Geht ihr mit der Sucht offen um?

  • Darüber habe ich nie nachgedacht. Zu Hause wurde immer heile Welt gespielt und meine Mutter lebt irgendwie damit, ohne das Problem meines Vaters nach außen zu treten. Ich glaube, sogar mit ihren Freundinnen spricht sie nicht darüber. Früher als kleines Kind dachte ich immer, es wäre normal und in allen Familien so, dass die Papas nach der Arbeit oder am Wochenende auf ihrer Couch sitzen, dort Bier trinken, rauchen, sich von Frau und Kinder bedienen lassen und Fernseh gucken. Erst als wir in der Schule (etwa 6. oder 7. Klasse) einen Infotag über Alkoholsucht hatten, bei dem trockene Alkoholiker ihre Gescichte erzählt haben und wir ein Informationsblatt bekommen haben, auf dem einige Punkte standen, die man mit "Ja" oder "Nein" beantworten musste, ist mir klar geworden, dass mein Vater Alkoholiker ist. Das muss jetzt etwa 18 Jahre her sein. Ich war ziemlich geschockt. Einen Tag später kam mein jüngerer Bruder zu mir, genauso geschockt, da auch an seiner Schule dieser Infotag stattfand. Ihm ging es genauso wie mir. Wir wurden durch unsere gleichen Gedanken und Eindrücke bestärkt, dass wir Recht hatten mit unserer Vermutung. Meine Mutter habe ich daraufhin angesprochen, sie wollte aber von dem Thema nie was wissen und hat (bis vor 3 Wochen) nie mit mir darüber geredet.
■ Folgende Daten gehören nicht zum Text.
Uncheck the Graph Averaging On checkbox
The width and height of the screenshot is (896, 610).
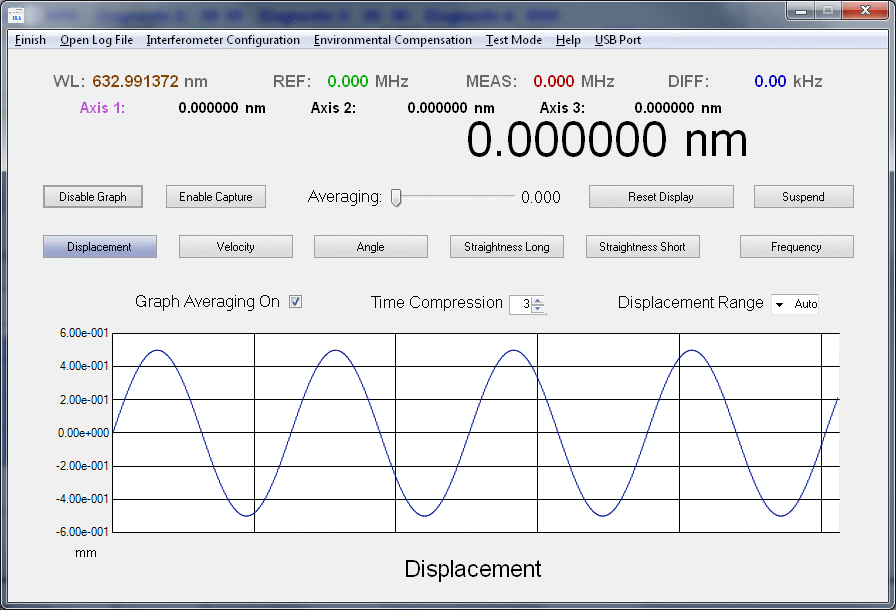click(295, 302)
Mein Bruder hat in den ganzen Jahren nie was dazu gesagt. Ich war diejenige, die als Jugendliche Kontra gegeben hat. Wenn er mal wieder von mir bedient werde wollte, habe ich ihm dann z.B. gesagt, dass ich seine Sucht nicht noch unterstütze und dass er sich sein Bier gefälligst selber holen soll. Das ist mir dann allerdings zum Verhängnis geworden, denn mein Vater hat mir seit dieser Zeit das Leben richtig schwer gemacht. Ich bin damals kurz nach dem Abi ausgezogen, da ich seine Psychospielchen nicht mehr aushalten konnte. Meine Mutter sagt damals immer nur zu mir, ich soll mich von ihm einfach fern halten und nichts sagen, dann wäre es für mich nicht mehr so schlimm. Mein Bruder sagte mir damals mal, ich solle es so machen wie er, einfach das machen, was Papa verlangt, dann wäre das Leben angenehmer...
    Ich habe in meinem Freundeskreis immer offen darüber gesprochen. Klar ist es einerseits unangenehm, aber es ist meine Art, über Dinge, die mich beschäftigen, im Freundeskreis darüber zu sprechen.

  • Hallo Kiwipresse,

    ich differenziere hinsichtlich Offenheit in puncto Alkoholkrankheit meines Vaters. Ich habe die Beziehung zu meinem alkoholkranken Vater mit Mitte Zwanzig beendet und keinen Kontakt mehr. Je weiter ich mich von ihm entfernt habe, umso mehr bin ich zu mir selbst gekommen und meinen Weg gegangen. Auf diesem Weg komme ich hin und wieder in Situationen, wo nach dem Elternhaus gefragt wird. Ich differenziere und wäge vorher ab, was es mir bringt, offen mit dem Thema umzugehen. Ich will nicht auf meine Vergangenheit reduziert, sondern als Mensch gesehen werden, der ich hier und heute bin - erwachsen und ohne Eltern.

    Gruß Kopfmensch

  • Also, bevor ich irgendwelche Lügengeschichten erzähle, sage ich entweder die Wahrheit oder gar nichts dazu. Meine Eltern wollten früher einmal, dass ich lüge und erzähle, dass mein Arm verbunden ist, weil ich die Treppe runtergefallen bin. Ich habe aber meinen Freundinnen erzählt, dass mein Vater mir im Zorn beinahe den Arm (völlig ohne Grund) gebrochen hätte (da ich nicht eingesehen habe, weshalb ich etwas anderes erzählen sollte)...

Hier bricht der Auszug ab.